Sono 2.390 i pazienti ricoverati in terapia intensiva, in calo di 23 nel saldo tra entrate e uscite rispetto a ieri. Gli ingressi giornalieri, secondo i dati del ministero della Salute, sono 144. Nei reparti ordinari sono invece ricoverati 21.691 pazienti, in calo di 354 unità rispetto a mercoledì.

Il monitoraggio Iss: indice Rt scende a 0,97 dopo 5 settimane di crescita. Nel periodo 30 dicembre 2020 – 12 gennaio 2021, l’indice di trasmissibilità Rt medio calcolato sui casi sintomatici è stato pari a 0,97 (range 0,85-1,11), in diminuzione dopo cinque settimane di crescita. Lo si legge nella bozza di monitoraggio Istituto superiore di sanità-ministero della salute.

Si osserva una “diminuzione del rischio di una epidemia non controllata e non gestibile nel Paese dovuta principalmente ad una diminuzione della probabilità di trasmissione di SARS-CoV-2 ma in un contesto in cui l’impatto sui servizi assistenziali rimane alto nella maggior parte delle Regioni/PPAA”.

Complessivamente, sono quattro le Regioni/PPAA con una classificazione di rischio alto (vs 11 la settimana precedente); 11 con rischio moderato (di cui cinque ad alto rischio di progressione a rischio alto nelle prossime settimane) e sei con rischio basso. Due Regioni/PPAA (Sicilia e Puglia) hanno un Rt puntuale maggiore di 1 anche nel limite inferiore, compatibile quindi con uno scenario di tipo 2. Le altre hanno un Rt puntuale compatibili con uno scenario tipo uno.

Una Regione (Umbria) e una Provincia Autonoma (Bolzano) sono state classificate a rischio Alto per la terza settimana consecutiva; “questo prevede specifiche misure da adottare a livello provinciale e regionale”.

La Lombardia sarebbe finita in zona rossa sulla base dei dati che la Regione ha inviato alla Cabina di Regia la settimana scorsa e che nelle ultime ore avrebbe rettificato. E’ quanto si apprende da due diverse fonti qualificate secondo le quali i dati della scorsa settimana, una volta analizzati dall’Iss sono stati validati dalla stessa Regione. Con una nota nella giornata di ieri, la Regione aveva fatto sapere di aver inviato una serie di “dati aggiuntivi” per “ampliare e rafforzare i dati standard trasmessi nella settimana precedente”. In base all’ultimo monitoraggio, la Lombardia ha un Rt medio a 0,82 (0,78-0,87). Interviene quindi il governatore Attilio Fontana: “La Lombardia deve essere collocata in zona arancione. Lo evidenziano i dati all’esame della Cabina di regia, ancora riunita. Abbiamo sempre fornito informazioni corrette. A Roma devono smetterla di calunniare la Lombardia per coprire le proprie mancanze”, aggiunge il governatore.

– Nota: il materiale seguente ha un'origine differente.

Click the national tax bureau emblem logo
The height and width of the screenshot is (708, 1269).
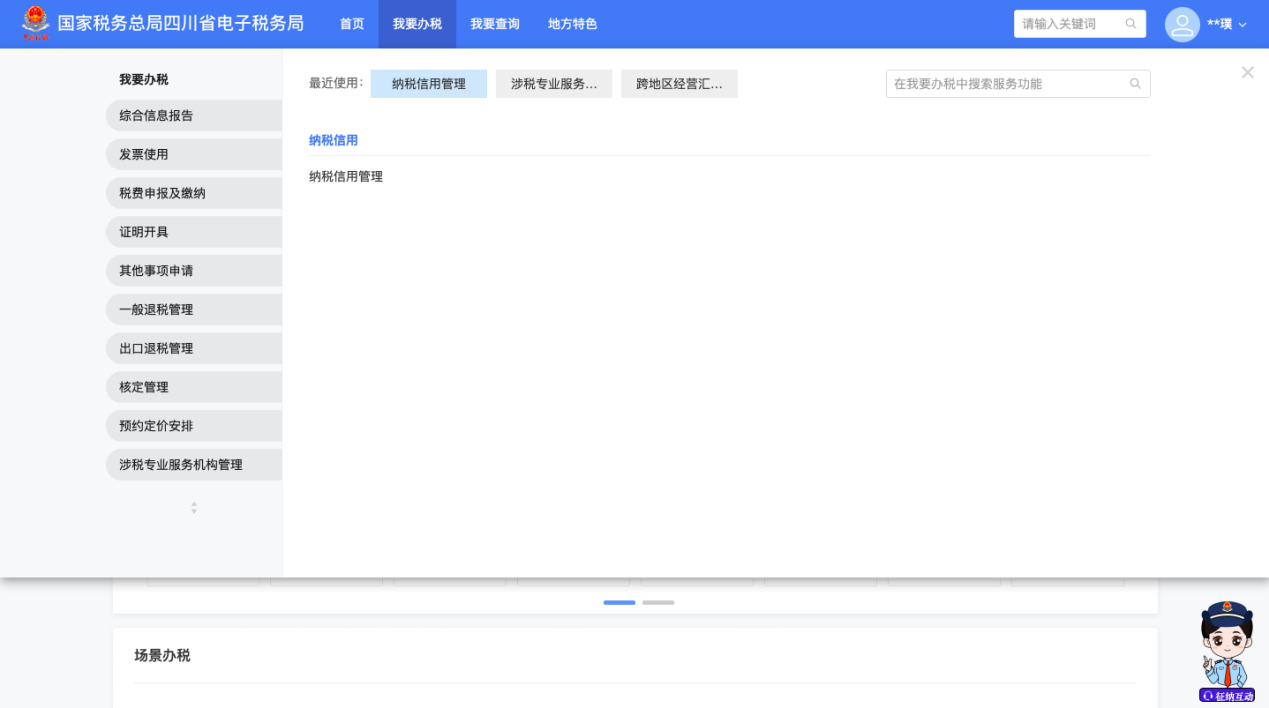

Sono 12 le Regioni/PPAA che hanno un tasso di occupazione in terapia intensiva e/o aree mediche sopra la soglia critica (stesso numero della settimana precedente). Il tasso di occupazione in terapia intensiva a livello nazionale, invece, è sceso sotto la soglia critica (30%).

L’epidemia resta in una fase delicata, si legge nella bozza del monitoraggio, ed un nuovo rapido aumento nel numero di casi nelle prossime settimane è possibile, qualora non venissero mantenute rigorosamente misure di mitigazione sia a livello nazionale che regionale. Tale tendenza a livello nazionale sottende infatti forti variazioni inter-regionali con alcune regioni dove il numero assoluto dei ricoverati in area critica ed il relativo impatto, uniti all’elevata incidenza impongono comunque incisive misure restrittive.